MIXOUT: Effective Regularization to Finetune Large-scale Pretrained Language Model

This post is a note for the paper “MIXOUT: Effective Regularization to Finetune Large-scale Pretrained Language Model” (Lee et al., 2019).

TL;DR

  • “Mixout” is a technique that stochastically mixes the parameters of two models (in this paper, two models are usually the pretrained model and the model that is in finetuning).
  • Applying mixout significantly stabilizes the results of finetuning BERT_large on small training sets.
  • Pytorch implementation from the author: https://github.com/bloodwass/mixout
  • Forward function is here (bloodwass/mixout/mixout.py#L59)

Abstract

  • In this paper, the authors introduce a new regularization technique, “mixout”, motivated by “dropout”.
  • “Mixout” is a technique that stochastically mixes the parameters of two models.
  • The authors evaluated this via finetuning BERT_large on downstream tasks in GLUE.

Introduction

  • The authors will provide a theoretical understanding of the dropout and its variants, and empirically verify with two experiments.
    1. Train a fully-connected network on EMNIST Digits and finetune it on MNIST.
    2. (Main Experiments) Finetune BERT_large on training sets of GLUE.
  • In the ablation study, the authors will perform three experiments.
    1. The effect of the mixout on a sufficient number of training sets.
    2. The effect of a regularization technique for an additional output layer which is not pre-trained.
    3. The effect of the probability of mixout compared to dropout.
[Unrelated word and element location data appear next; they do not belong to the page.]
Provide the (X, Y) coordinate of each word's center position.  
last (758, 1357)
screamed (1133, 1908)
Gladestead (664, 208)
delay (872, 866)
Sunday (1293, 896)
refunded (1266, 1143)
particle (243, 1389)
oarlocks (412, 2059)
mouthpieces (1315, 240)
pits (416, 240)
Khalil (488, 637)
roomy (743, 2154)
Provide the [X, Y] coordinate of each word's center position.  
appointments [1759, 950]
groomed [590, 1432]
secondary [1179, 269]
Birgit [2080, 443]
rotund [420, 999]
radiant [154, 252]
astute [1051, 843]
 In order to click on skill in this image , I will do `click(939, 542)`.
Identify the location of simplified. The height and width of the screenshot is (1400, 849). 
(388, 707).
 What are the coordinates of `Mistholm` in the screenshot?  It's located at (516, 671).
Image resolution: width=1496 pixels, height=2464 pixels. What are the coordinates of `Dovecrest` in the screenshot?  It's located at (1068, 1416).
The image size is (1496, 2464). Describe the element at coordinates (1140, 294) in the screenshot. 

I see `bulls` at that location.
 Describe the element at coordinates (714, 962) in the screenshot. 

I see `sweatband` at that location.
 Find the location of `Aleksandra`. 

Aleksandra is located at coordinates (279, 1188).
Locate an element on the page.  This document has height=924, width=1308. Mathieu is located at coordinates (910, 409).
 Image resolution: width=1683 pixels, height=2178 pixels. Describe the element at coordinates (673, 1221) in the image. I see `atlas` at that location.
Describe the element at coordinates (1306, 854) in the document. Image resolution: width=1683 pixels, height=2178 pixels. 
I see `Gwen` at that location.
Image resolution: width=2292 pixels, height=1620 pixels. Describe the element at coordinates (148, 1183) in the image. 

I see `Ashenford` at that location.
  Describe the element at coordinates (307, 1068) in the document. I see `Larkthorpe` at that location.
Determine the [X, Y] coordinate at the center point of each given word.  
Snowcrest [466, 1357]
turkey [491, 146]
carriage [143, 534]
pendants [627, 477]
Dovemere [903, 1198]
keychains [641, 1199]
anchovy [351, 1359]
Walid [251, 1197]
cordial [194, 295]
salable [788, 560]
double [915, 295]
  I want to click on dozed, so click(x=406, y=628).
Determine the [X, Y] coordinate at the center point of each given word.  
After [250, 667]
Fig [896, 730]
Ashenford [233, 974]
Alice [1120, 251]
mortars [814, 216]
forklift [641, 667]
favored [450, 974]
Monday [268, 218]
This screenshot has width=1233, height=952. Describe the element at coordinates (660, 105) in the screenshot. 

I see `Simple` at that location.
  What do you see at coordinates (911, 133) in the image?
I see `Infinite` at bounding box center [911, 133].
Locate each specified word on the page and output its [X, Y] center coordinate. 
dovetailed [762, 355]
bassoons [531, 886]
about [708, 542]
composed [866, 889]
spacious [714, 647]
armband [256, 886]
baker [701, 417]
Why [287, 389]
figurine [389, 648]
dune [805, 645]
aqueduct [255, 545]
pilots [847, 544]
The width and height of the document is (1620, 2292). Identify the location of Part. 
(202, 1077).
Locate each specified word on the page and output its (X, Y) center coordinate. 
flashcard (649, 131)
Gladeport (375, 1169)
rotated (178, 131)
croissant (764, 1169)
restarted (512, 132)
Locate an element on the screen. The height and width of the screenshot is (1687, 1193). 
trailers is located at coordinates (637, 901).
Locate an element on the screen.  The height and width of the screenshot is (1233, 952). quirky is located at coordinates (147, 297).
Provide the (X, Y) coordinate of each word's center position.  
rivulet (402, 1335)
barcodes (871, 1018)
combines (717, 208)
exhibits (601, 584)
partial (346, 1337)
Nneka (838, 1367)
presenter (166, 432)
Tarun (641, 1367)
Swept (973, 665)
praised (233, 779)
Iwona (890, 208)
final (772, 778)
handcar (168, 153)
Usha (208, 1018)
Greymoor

Analysis of Dropout and Its Generalization

  • Mixconnect
    • If the loss function is strongly convex, mixconnect term can act as an L2 regularizer term.
      • Check this link for a detailed description of Strong Convexity.
Equation of mixture function of mixconnect
  • Mixout
    • The authors propose the mixout as a special case of a mixconnect, which is motivated by the relationship between dropout and dropconnect.
    • Mixout chooses a random mask matrix from Bernoulli(1 - p), so an L2 regularization coefficient is mp/(1 - p). (Check details in the paper)
      • It means that the probability of the mixout can adjust the strength of the L2 penalty.
  • Mixout for Pretrained Model
    • When training from scratch, an initial model parameter is usually sampled from a normal/uniform distribution with mean 0 and small variance, but after training, the model parameter is away from the origin with a large t (training step). (Hoffer et al., 2017)
    • Because we obtain pre-trained weight by training on a large corpus, it is often far away from the origin.
    • Dropout L2-penalizes the model parameter for deviating away from the origin rather than the pre-trained weight.
    • So, it should be better to use the mixout to explicitly prevent the deviation from the pre-trained weight.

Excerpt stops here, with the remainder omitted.